One of the great things about fantasy football is that it’s played by more than 50 million Americans — and we’re all experts. Of course, my expertise usually costs me money while the genuinely smart analysts earn the big bucks. 

For my new book, “Inside Fantasy Football: America’s Favorite Non-Contact Sport,” I spoke to some of the top touts and a few of the hopefuls. I also examined the question we all wrestle with: Whose advice should I believe? 

I began with a guy who is well known on this platform. 

My book is available on Amazon. The following excerpt is from Chapter 8, “Top Talking Touts”


Some people just enjoy ranking, and Jake Ciely of The Athletic (and the “All In Fantasy” podcast) is among them. For instance, ask him to name his favorite candy bar. 

“Reese’s. But only the holiday shapes because the texture is better.”

Airline?

“None! But if I had to pick, Delta.” 

Sports-themed movie?

“Nobody would say this, but it’s ‘Rookie of the Year.’” 

Breakfast cereal?

“Cinnamon Toast Crunch Churros. It doesn’t get soggy the way regular Cinnamon Toast Crunch does.”

When Ciely was hired in 2018, his bosses at The Athletic encouraged him to rank all sorts of things to emphasize the fact that he’s one of fantasy football’s most accurate rankers. Though data about the accuracy of top touts is not precise (more about which, below) Ciely has an enviable record. 

Born in Passaic, New Jersey, Ciely’s family moved to Virginia when he was eight. Armed with a degree in marketing from Old Dominion University, he took a job with the local Boar’s Head meat distributor near his home in Virginia Beach. While at work one day in 2008 he received a call from a man who announced bluntly, “This is Tony Kornheiser.” 

“I felt the redness running up my back,” Ciely remembers, as the caller asked, “So, what do you want?” 

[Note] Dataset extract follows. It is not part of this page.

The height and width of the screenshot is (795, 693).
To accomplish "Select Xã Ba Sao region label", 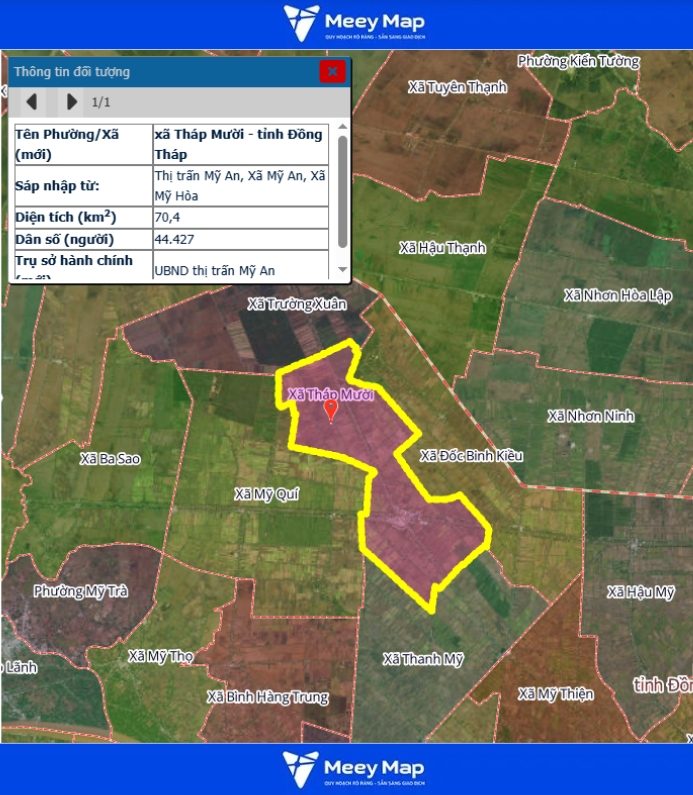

A bit of context: Ciely had been posting his thoughts about fantasy sports on Blogspot and had the audacity to mail a package of samples to 30 of the top sportswriters in America. Only two answered, the first being Kornheiser, the Emmy-winning ESPN host (“Pardon the Interruption”) and acclaimed newspaper journalist. Ciely wasn’t ready for such an important caller and was too nervous to ask proper questions. The call ended with Kornheiser essentially telling him to keep trying. 

The second call, from ESPN’s Mike Greenberg (“Sportscenter” and “Mike & Mike”), yielded the advice that Ciely should be contacting people who do the hiring, not the talent they’ve already hired. “It was the nicest 10 minutes I could imagine,” says Ciely. “I wasn’t ready for Tony, but maybe he got me ready for Mike.” 

Several years went by before Ciely landed a non-paying gig at RotoExperts.com covering basketball. Meanwhile, he and his father pursued another dream: They opened the All-In Gourmet Deli in Virginia Beach. Its highest ranking sandwich:

“The Pub. It was on toasted jalapeno cornbread. Sliced buffalo chicken with pepper jack cheese and this creamy horseradish sauce, plus lettuce, tomato and red onion. That thing sold like gangbusters.”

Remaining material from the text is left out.